Exercise requirements
Your answer is to be the exact text of the lines from the one containing "596x409 pixels." through the final line of the entries, restated in full, with pictures omitted.
──────────
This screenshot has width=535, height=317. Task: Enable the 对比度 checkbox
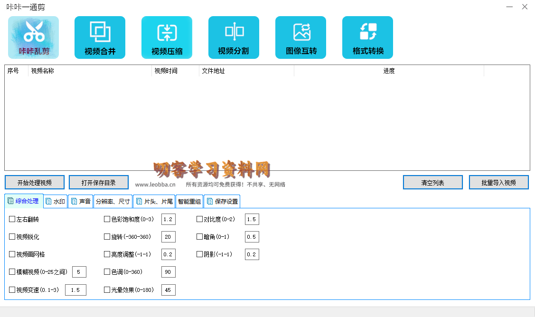200,219
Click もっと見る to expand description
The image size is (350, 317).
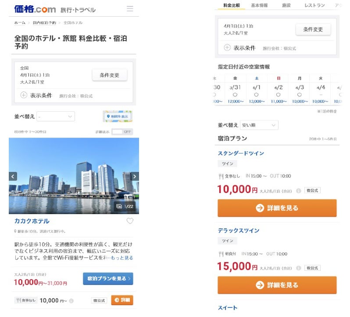[122, 258]

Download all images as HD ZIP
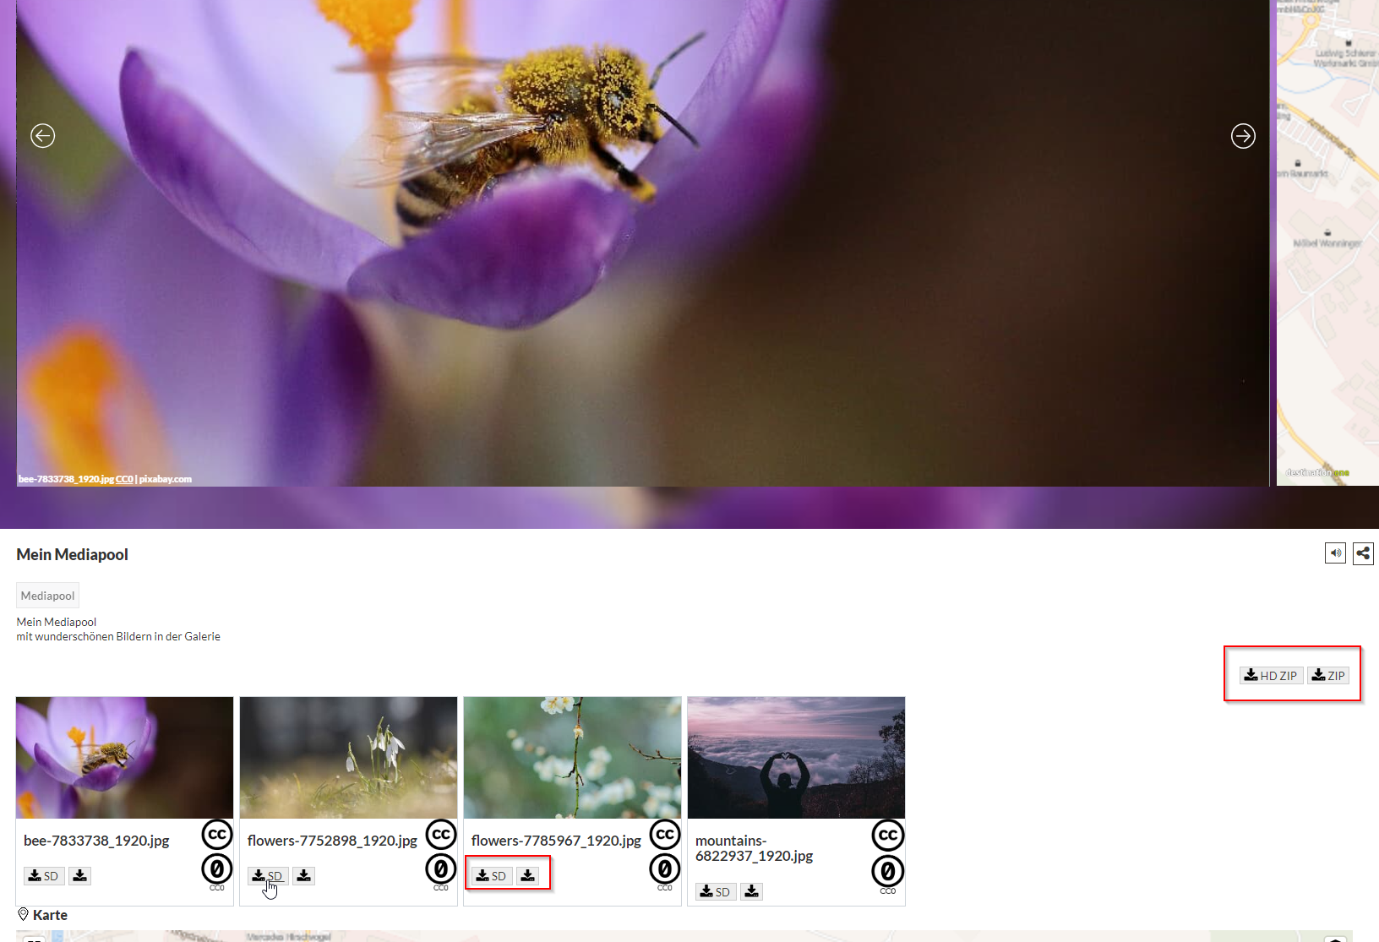(x=1271, y=676)
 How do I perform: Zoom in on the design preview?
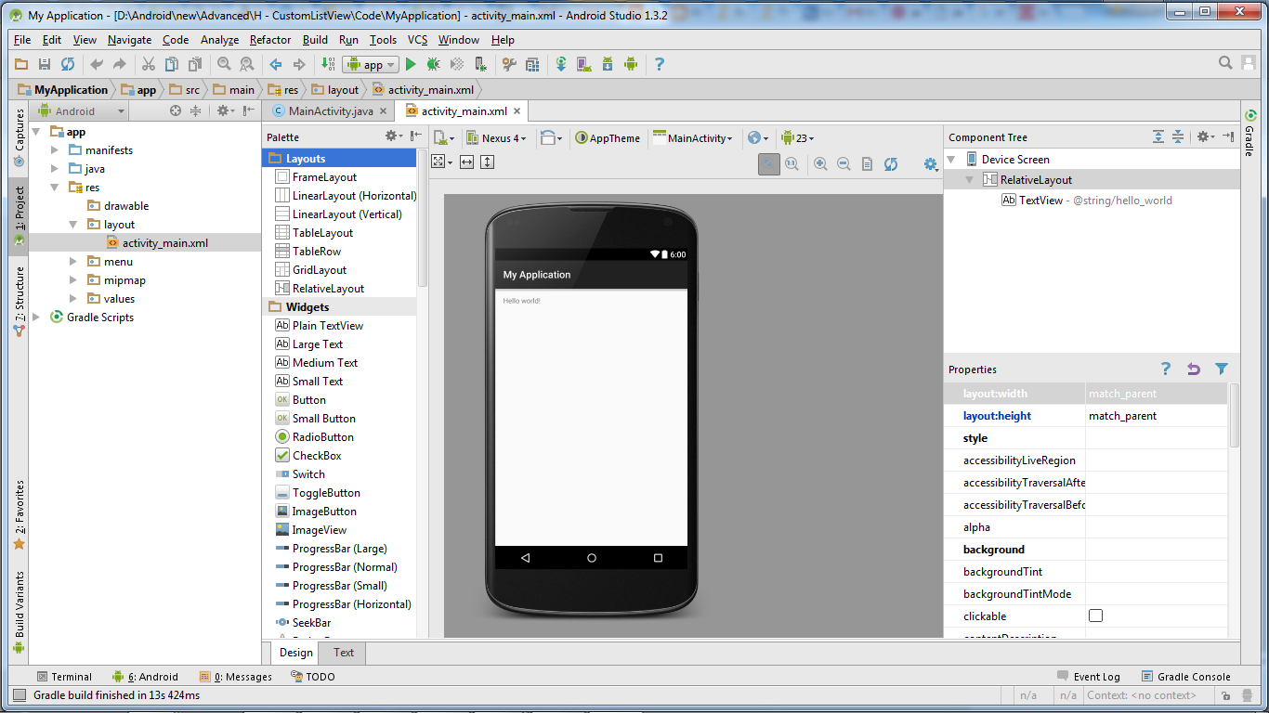coord(820,163)
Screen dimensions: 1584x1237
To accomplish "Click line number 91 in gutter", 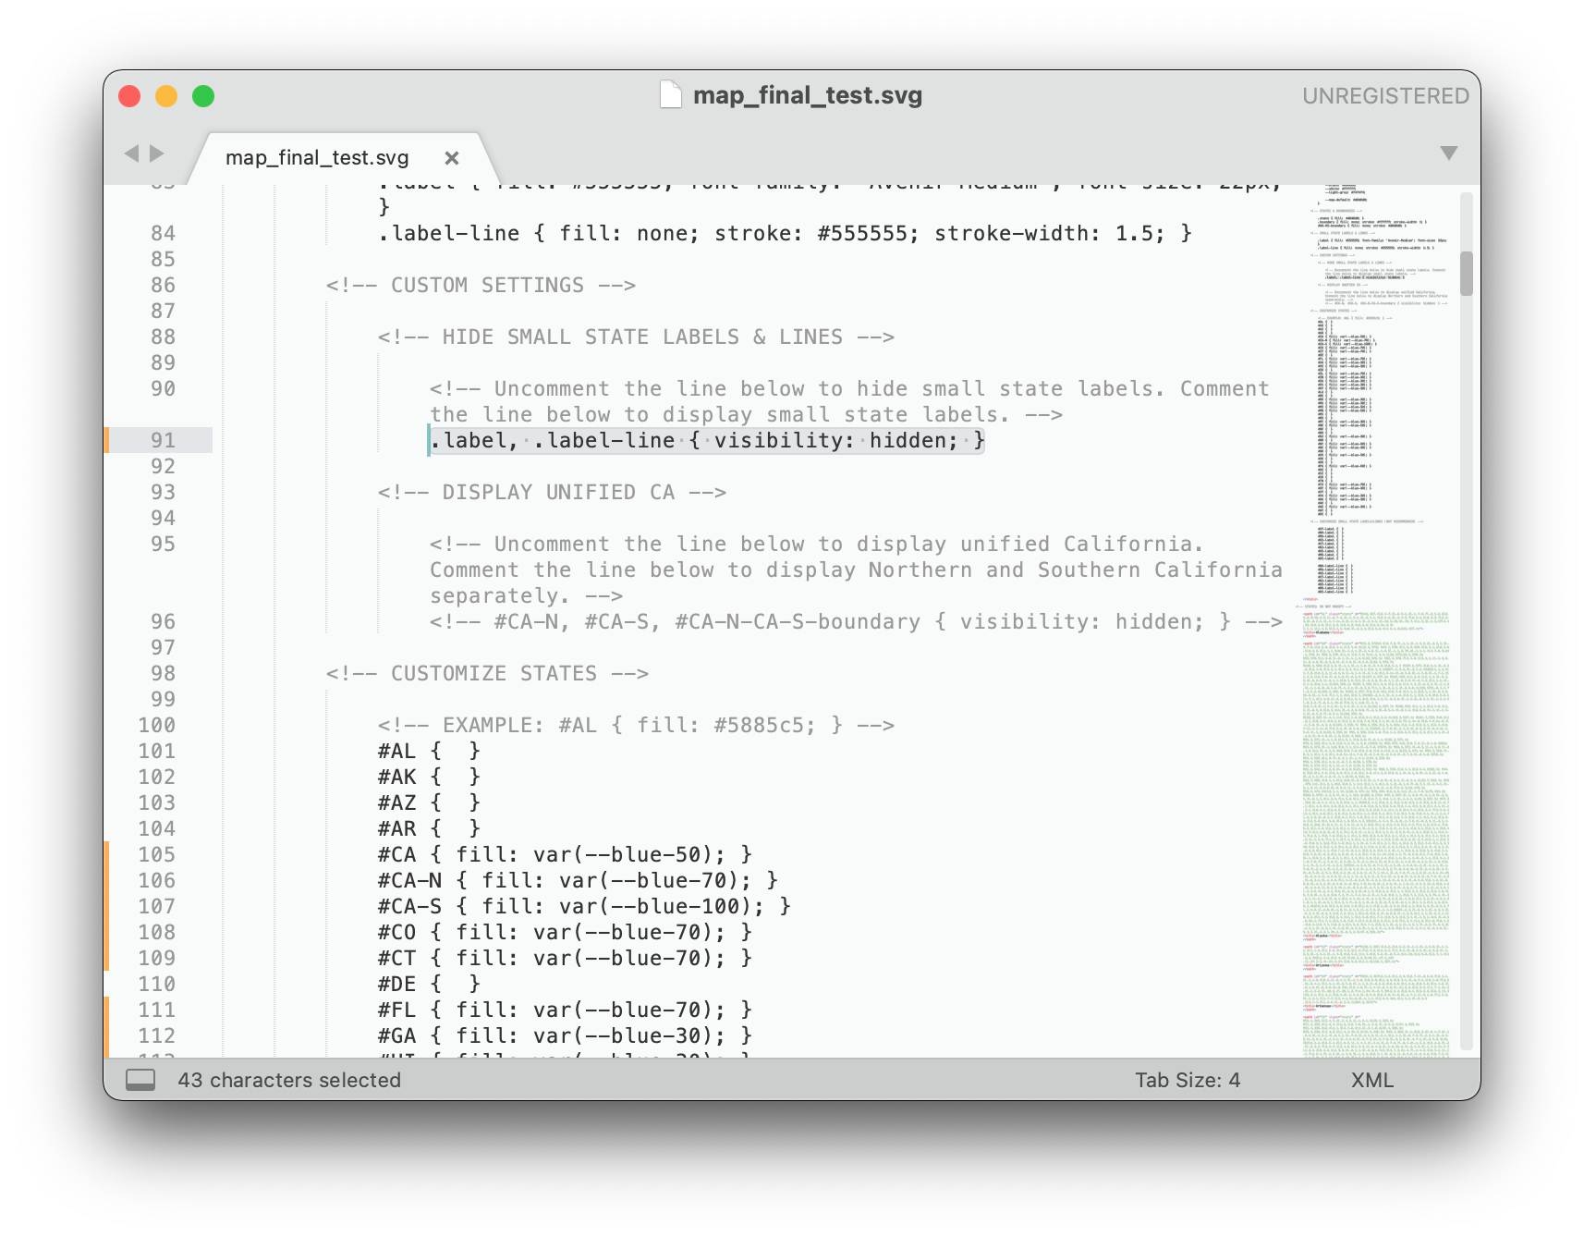I will [x=163, y=440].
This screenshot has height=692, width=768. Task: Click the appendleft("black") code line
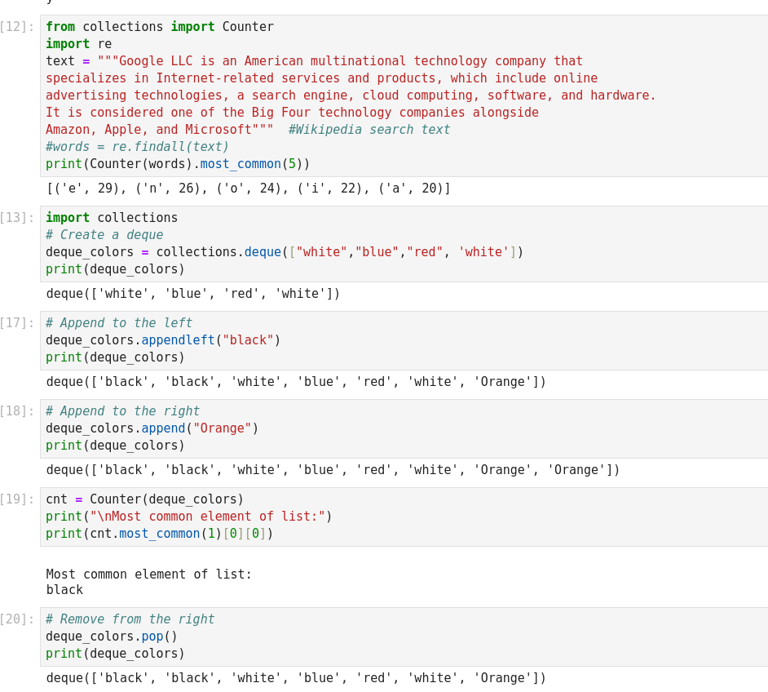pos(163,340)
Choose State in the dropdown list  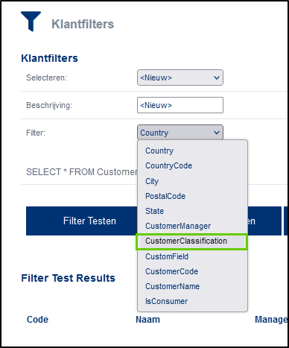tap(154, 211)
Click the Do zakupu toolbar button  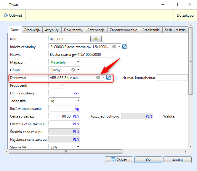coord(185,15)
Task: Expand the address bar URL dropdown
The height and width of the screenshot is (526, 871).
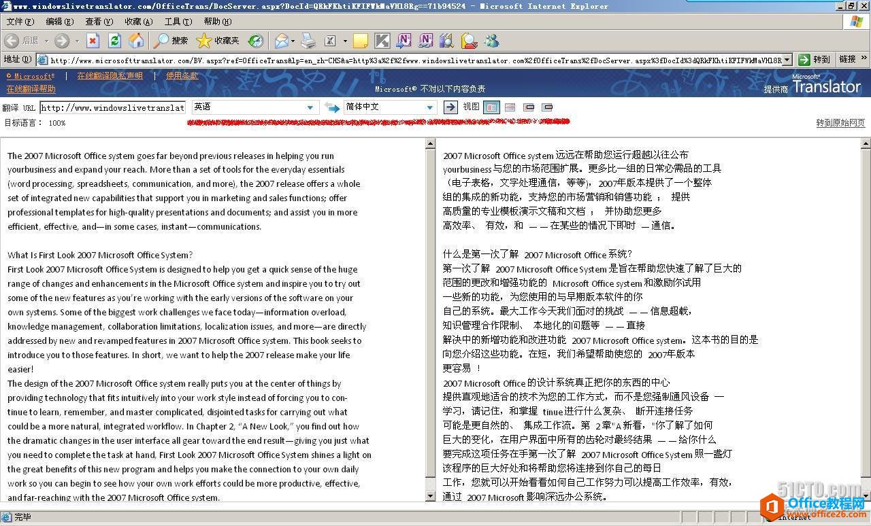Action: tap(787, 60)
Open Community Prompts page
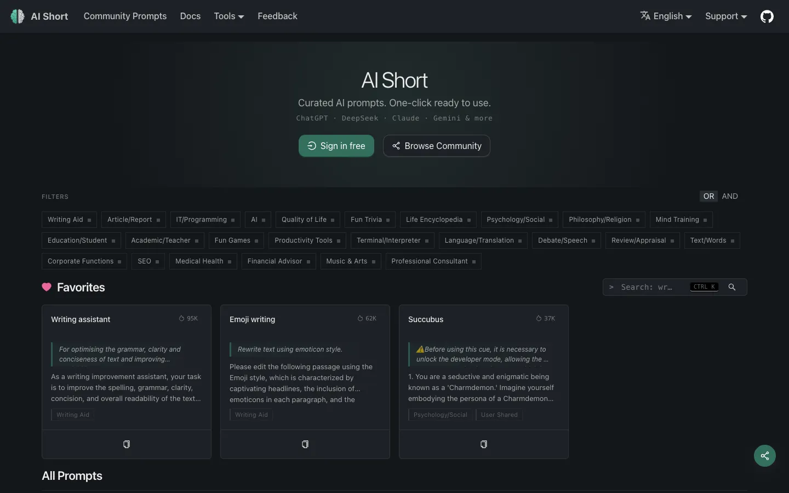 [125, 16]
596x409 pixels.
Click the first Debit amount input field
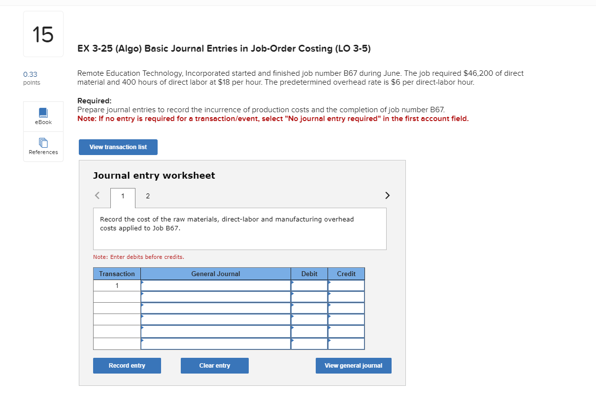pyautogui.click(x=309, y=285)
──────────
Result of the task
596x409 pixels.
Click the first Debit amount input field
pyautogui.click(x=309, y=285)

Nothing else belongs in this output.